自称(笑)暁人に負けないくらい桂木命!なので、この作品の二次が読むことができてとってもうれしいです。
細部の描写まで丁寧で、時代の雰囲気がすごく伝わってきました。
ステキな作品を本当にありがとうございます!!!
またお時間のあるときにでも、ぜひぜひ次作もお願いします^^*

立葵って野に咲く花だったんですね。知らなかった…。
人の手で丹精こめて育てられた庭の花のように思っていました。
Commented by lovelove-voice at 2013-02-02 00:04
あぱっしゅさ~ん♪
ステキなSSありがとうございました。
そして羽多野クンのモノローグとして変換された
自分の脳&空耳に感謝(笑)
特に羽多野クンの”し”が好きなあたしとしては

>いくら知りたいと望んでも、薄赤い唇をいくら吸い尽くしても、言葉一つ出てこないのを僕は知っている。

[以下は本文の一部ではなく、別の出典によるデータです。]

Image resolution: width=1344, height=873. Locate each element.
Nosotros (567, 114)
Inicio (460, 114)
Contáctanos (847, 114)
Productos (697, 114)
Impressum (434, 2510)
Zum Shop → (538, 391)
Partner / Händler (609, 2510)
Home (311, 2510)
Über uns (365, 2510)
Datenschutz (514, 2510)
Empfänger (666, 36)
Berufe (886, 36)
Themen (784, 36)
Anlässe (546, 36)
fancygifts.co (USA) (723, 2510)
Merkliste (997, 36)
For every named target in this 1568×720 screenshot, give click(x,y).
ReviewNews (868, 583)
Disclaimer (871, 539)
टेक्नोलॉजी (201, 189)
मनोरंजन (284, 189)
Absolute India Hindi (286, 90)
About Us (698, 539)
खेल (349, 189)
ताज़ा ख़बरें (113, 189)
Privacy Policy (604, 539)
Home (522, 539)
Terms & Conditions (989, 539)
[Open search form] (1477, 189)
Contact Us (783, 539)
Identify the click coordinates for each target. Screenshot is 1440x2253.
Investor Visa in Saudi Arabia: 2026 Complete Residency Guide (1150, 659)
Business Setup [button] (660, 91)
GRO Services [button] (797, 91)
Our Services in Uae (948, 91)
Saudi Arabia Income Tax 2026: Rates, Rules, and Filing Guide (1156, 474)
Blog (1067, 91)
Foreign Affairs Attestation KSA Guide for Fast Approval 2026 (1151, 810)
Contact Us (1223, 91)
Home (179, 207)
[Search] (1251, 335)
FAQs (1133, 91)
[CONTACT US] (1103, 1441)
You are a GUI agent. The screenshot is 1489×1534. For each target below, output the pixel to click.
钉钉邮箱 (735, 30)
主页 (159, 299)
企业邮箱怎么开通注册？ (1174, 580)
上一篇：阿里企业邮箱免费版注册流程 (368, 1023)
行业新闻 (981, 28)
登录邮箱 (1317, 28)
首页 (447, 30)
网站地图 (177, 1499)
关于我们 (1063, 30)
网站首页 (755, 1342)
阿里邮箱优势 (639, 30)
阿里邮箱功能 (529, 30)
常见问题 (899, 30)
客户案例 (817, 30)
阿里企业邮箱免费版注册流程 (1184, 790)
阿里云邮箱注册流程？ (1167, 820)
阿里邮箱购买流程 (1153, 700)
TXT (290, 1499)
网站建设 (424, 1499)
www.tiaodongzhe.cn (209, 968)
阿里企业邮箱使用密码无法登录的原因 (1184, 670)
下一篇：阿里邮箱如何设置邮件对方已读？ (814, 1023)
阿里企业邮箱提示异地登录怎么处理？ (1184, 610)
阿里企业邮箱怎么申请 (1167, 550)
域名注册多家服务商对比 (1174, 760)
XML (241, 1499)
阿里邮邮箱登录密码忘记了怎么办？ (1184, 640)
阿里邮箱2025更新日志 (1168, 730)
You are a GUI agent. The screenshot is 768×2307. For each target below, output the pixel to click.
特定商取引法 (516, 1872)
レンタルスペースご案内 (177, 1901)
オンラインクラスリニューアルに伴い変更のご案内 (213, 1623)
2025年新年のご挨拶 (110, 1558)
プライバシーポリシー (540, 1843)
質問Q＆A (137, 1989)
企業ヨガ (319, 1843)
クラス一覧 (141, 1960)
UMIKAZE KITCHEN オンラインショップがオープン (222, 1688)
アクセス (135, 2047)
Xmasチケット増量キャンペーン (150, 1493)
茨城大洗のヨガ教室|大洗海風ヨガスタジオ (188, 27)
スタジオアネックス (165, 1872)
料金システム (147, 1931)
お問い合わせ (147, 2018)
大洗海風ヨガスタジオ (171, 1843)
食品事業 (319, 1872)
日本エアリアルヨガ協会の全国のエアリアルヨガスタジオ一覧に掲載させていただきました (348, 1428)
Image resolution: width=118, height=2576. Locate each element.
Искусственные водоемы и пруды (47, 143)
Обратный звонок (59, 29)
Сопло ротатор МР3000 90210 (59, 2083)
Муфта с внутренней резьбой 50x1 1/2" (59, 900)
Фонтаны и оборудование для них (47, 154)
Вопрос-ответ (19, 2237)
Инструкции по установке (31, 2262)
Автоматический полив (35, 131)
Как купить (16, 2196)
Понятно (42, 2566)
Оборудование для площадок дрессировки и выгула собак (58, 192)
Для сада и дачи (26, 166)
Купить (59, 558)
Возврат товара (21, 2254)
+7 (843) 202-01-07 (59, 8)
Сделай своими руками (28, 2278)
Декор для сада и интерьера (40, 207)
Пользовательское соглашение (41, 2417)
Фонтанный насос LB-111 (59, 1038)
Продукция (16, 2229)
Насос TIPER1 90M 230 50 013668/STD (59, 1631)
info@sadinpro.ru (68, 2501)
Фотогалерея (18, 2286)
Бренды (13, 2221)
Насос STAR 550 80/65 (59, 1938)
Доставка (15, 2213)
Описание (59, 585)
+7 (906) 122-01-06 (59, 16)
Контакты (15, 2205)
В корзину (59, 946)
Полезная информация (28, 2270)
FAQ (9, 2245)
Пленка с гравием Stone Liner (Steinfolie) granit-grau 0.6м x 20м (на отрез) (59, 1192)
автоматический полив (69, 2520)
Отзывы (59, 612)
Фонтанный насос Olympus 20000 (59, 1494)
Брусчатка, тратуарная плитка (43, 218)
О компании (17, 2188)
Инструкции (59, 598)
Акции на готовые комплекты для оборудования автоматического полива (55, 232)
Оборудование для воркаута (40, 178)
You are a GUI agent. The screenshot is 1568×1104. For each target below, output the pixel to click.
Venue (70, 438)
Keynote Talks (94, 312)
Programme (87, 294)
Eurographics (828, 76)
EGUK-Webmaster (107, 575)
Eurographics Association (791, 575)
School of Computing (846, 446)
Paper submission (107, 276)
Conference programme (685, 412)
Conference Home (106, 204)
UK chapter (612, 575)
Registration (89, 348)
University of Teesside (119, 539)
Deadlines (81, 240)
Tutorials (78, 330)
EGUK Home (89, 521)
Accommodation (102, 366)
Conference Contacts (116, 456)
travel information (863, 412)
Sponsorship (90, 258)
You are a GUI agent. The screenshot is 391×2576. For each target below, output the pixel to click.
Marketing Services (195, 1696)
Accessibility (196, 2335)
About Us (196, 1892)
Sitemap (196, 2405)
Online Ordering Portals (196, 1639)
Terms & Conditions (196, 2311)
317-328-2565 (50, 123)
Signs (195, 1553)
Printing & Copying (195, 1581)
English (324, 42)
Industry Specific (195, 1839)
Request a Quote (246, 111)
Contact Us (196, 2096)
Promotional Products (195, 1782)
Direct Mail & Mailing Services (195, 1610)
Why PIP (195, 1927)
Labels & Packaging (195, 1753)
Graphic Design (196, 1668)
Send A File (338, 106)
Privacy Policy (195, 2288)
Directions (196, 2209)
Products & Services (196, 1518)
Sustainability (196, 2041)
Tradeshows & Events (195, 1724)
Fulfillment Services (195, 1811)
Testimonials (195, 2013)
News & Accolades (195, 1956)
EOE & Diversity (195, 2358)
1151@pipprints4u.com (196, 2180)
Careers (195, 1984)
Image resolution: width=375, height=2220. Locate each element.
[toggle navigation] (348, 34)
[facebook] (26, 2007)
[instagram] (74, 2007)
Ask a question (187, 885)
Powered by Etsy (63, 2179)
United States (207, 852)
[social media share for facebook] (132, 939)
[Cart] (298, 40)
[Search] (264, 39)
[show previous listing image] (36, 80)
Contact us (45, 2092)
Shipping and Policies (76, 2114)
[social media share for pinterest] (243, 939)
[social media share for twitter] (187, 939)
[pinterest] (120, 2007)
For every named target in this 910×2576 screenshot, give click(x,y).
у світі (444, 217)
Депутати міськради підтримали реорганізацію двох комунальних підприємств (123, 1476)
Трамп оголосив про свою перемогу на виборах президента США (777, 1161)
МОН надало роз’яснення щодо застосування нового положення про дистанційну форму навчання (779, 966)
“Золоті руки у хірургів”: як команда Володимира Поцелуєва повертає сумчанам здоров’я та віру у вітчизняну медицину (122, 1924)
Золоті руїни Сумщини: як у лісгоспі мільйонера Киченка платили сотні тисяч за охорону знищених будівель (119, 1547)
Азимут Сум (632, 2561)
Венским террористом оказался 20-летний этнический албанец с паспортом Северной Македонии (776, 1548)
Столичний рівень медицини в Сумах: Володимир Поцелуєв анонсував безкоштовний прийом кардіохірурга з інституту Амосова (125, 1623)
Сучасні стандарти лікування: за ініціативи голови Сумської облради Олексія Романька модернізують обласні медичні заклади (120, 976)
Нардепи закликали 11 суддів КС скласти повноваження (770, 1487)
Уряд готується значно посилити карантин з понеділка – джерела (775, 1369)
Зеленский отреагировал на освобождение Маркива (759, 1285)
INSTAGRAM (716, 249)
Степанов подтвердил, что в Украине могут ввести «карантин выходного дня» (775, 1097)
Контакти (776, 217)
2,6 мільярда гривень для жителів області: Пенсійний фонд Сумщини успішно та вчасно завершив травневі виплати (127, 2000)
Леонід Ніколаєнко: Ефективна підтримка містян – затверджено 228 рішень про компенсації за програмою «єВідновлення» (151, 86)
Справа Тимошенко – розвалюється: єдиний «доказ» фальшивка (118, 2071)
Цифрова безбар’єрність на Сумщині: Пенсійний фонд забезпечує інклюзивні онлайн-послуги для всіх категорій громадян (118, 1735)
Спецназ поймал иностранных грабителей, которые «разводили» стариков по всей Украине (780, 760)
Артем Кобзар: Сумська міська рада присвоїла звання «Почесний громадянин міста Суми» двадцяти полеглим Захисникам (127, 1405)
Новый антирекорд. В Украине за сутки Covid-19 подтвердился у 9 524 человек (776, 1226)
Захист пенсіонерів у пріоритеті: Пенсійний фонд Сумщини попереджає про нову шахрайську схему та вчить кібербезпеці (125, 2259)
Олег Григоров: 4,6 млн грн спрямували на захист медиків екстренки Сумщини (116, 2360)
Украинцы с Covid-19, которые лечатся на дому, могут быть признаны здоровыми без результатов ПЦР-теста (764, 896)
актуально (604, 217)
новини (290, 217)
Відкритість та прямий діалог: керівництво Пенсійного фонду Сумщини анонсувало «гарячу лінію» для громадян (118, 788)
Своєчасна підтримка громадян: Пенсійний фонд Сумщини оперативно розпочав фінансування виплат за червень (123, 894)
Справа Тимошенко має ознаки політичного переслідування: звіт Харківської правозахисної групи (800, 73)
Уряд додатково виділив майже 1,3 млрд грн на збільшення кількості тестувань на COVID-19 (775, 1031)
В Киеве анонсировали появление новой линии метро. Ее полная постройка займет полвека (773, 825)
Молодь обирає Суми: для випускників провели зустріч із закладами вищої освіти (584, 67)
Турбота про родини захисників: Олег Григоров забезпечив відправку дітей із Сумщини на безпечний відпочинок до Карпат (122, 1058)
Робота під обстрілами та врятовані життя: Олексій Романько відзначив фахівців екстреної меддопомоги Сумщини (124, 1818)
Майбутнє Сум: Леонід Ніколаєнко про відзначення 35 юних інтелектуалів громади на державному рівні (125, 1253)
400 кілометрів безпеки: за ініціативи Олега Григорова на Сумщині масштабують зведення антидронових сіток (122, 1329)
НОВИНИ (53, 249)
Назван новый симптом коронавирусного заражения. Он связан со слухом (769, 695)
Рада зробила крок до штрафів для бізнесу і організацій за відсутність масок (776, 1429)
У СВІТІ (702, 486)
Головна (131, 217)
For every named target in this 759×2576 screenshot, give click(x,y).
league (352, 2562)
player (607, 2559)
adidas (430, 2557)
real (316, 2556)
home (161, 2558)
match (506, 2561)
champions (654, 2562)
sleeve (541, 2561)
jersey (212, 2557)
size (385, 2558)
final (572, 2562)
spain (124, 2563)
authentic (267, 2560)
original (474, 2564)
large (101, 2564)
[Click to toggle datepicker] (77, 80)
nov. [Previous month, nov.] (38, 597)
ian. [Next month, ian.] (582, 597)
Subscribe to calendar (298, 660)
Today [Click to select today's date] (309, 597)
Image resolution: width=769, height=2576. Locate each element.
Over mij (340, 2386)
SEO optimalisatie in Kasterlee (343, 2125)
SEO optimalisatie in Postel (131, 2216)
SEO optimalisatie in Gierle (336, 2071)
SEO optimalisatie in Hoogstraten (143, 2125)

ここお気に入りです☆(ピンポイントフェチですみません)
Commented by Apacheoffice at 2013-02-02 00:05
かちゅ♪さま~!
早速のコメント恐縮でございます~(>_<)ゞ
実は私、最初は暁人さまに一生懸命に手押しポンプを突いて貰ってたんです。
でも調べてみましたら鉄製のポンプは昭和初期のものでした!
季節のことなど事前にご協力頂き
大変助かりました、ありがとうございました!m(_ _)m
次巻はいよいよクライマックスでしょうか、しっかりと桂木様の愛を見届けて涙したいと思っております。
Commented by Apacheoffice at 2013-02-02 00:44
ぼたんさ~ん、そうですとも!ありがとうございます!
渉の「し」は最高に色っぽいですよ!!
ああまたご一緒にCD 聞きたいです。(^_^)/
憂鬱な朝は本当に声でも名作ですね。もいっかい、聞いてきます!
Commented by まるまる at 2013-02-02 13:23 x
こんにちは~
素敵なSSをありがとうございます(≧∀≦)キャー
ぶっちゃけCDしか聞いていない上に、1の途中までしかきいていません。
完結してないし、何て言うかハラハラしてしまって
聞いてしまうのが勿体無いのです。
BLCDは危ういジャンルなので、うっかり完結まで発売されないという
恐ろしい事態になりかねませんが、完結まで暖めておこうかと(笑
平川さんが私の最萌え声優なので、辛抱しきれないかもしれませんが(爆

Commented by apacheoffice at 2013-02-02 21:55
まるまるさん、ありがと~~っ。

CD1をお聞きになったってことは、このSS読んだら軽くバレ…
<3聴くときまで、忘れといてくださいね(^_^;)

平川さんの優しいお声がお好きなんですね。
この桂木は、平川低音の最高峰ですよ!

そして、その冷たい低音が、きっと5巻(CD4)では、最高の…ああっ!
この落差、ギャップも平川さんの魅力。